体の大半を妖怪に奪われた僕は、狐幼女(仮)と共に

琥珀ミライ

第一章 右腕

第1話 奪われた星月崇という男

 暗い、痛い、寒い。

 でも今、自分に起きている事は分からない。

 何故なら、今僕は目が見えないし、耳も聞こえない。

 それどころか、両手両足の感覚もない。

 ただ感じるのは、とてつもない痛みと共に体から熱が奪われていく感覚だけだ。

 そんな中で、僕が思っていた事は只々後悔だ。


 何故、僕はこんな所に来てしまったのか?

 何故、僕は逃げなかったのだろうか?

 何故、僕は……彼女を助けようとしたのか?

 結局、何も出来なかったのに……。


 しかし、今更そんな事を考えても意味の無い事だ。

 もう僕が出来る事は、そこまで来ている死という現実をただ待つだけだ。

 絶望的状況の中、僕にある声が聞こえた。厳密には今の僕は耳が聞こえないので、心の中に響いてきたというべきか。

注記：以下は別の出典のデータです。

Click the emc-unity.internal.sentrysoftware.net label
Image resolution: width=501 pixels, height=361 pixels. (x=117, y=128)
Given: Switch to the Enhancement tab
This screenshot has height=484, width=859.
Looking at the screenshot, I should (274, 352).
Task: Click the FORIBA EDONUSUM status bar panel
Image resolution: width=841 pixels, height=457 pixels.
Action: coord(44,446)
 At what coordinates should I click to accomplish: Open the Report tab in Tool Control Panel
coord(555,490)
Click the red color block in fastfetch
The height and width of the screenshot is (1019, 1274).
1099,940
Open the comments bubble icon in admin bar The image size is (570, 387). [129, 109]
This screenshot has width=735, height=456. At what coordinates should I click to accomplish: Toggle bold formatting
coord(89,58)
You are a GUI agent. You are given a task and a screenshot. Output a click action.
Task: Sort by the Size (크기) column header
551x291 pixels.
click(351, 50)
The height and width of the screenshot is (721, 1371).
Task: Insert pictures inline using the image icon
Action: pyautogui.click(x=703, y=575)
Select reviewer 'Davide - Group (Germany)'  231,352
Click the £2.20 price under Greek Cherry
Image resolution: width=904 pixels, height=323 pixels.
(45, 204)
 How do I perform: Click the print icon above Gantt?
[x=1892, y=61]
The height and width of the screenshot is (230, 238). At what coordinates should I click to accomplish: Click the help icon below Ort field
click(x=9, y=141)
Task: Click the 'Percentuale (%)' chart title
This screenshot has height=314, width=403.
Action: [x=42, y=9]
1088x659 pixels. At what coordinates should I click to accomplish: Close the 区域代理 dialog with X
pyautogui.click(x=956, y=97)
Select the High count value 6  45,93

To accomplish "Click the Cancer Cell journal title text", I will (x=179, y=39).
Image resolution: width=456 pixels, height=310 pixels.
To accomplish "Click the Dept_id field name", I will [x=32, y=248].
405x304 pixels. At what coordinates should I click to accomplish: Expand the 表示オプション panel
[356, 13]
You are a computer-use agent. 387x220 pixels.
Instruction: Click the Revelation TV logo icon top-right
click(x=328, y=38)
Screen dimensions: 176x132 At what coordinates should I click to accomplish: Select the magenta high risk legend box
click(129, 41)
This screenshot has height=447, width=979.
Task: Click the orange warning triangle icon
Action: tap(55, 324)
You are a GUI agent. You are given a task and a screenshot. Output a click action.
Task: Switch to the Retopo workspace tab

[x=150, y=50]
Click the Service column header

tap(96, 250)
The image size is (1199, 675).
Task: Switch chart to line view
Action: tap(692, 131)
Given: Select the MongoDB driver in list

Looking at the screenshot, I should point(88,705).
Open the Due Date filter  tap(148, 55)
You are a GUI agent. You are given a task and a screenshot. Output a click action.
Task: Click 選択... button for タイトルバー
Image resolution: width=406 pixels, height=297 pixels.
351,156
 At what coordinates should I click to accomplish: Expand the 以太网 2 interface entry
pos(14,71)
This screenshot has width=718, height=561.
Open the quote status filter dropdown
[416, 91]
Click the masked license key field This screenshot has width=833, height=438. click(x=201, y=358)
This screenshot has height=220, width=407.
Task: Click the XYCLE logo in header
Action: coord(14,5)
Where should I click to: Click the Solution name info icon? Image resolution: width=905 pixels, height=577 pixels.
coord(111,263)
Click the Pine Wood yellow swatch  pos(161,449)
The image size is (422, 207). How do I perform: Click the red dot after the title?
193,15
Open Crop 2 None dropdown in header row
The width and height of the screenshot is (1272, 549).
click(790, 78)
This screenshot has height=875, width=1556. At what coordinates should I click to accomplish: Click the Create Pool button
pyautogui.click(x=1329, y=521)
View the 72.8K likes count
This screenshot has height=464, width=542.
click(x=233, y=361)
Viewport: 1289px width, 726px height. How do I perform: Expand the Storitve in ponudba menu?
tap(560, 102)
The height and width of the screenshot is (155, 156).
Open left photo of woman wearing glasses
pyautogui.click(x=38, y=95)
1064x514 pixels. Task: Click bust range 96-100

「馬鹿者が。だから、我はかまうなと言った。お主が来たところで、何も変わらぬと……この結果はそんな忠告を受け入れなかったお主の責任じゃ」


 僕はその声を聞いて、少し後悔の念が薄らいだ。

 どうやら僕のしたことは、全くの無駄ではなかったようだ。

 自分の気持ちを伝えたいが、もうすでに僕の喉からは声が発せられない。

 ただ口をパクパク動かすだけだ。


「ふうっ。すでに話す事も出来ぬか……。しかし我もお主と似た状況じゃ。何とか奴らを蹴散らすことは出来たが、この身がこの心の臓を支えるのは難しいじゃろう。さて、ここからが本題なのじゃが……お主は生きたいか? たとえその身がどうなろうが、その運命がどうなろうが……お主は生きたいか?」


 僕はその問いに、口をパクパク動かした。


「……そうか。お主がそう言うならそうしよう。こう見えて、我も少なからずはお主に感謝しておる。都合よく、ここには奴らの落とし物があるし、その造形を戻すことは出来るじゃろう。……さて、少し痛いが我慢しろ。我もそれなりに痛い思いをする。では……ゆくぞ」

 

 そう言うと、僕の胸に彼女の手が触れた。

 それと同時に、その手は僕の胸を突き刺し、中をえぐった。

 もうあらゆる痛みを経験し、これ以上その感覚が入る余地が無いと思ったこの身に、感じたことも無いような激痛が体の隅々まで駆け巡る。

 口からは血反吐が漏れ、たいして動かない体をねじらせる。


「我慢しろ。すぐに終わる……では行くぞ」

 

 次の瞬間、自分の中から熱い物が抜けたと思ったら、すぐに違う熱い物が体の中に入ってきた。


「はあっ、はあっ、はあっ。……よし、これでひとまずは安心じゃろ。我の物をお主に預け、お主の物を我が預かった。これで我とお主は文字通り一心同体じゃ」

 

 彼女が僕の中に何かを入れたとたん、僕の体は先程の凍えるような寒さから、どんどん暖かさを取り戻した。いや、温かいどころか燃えるように熱いくらいだ。


「安心しろ。そのうち、その身が慣れて落ち着いてくる。……さて、その他の部分も繋ぎ合わせてやるか。そのままでは、例え命があろうともどうする事も出来んじゃろ」


 峠を越したであろう僕に、彼女はまるで赤子を扱うように僕の体のあらゆる場所を触れていった。

 彼女のほてりを取る様な手の冷たさに心地よさを覚え、いつの間にか眠りについていた。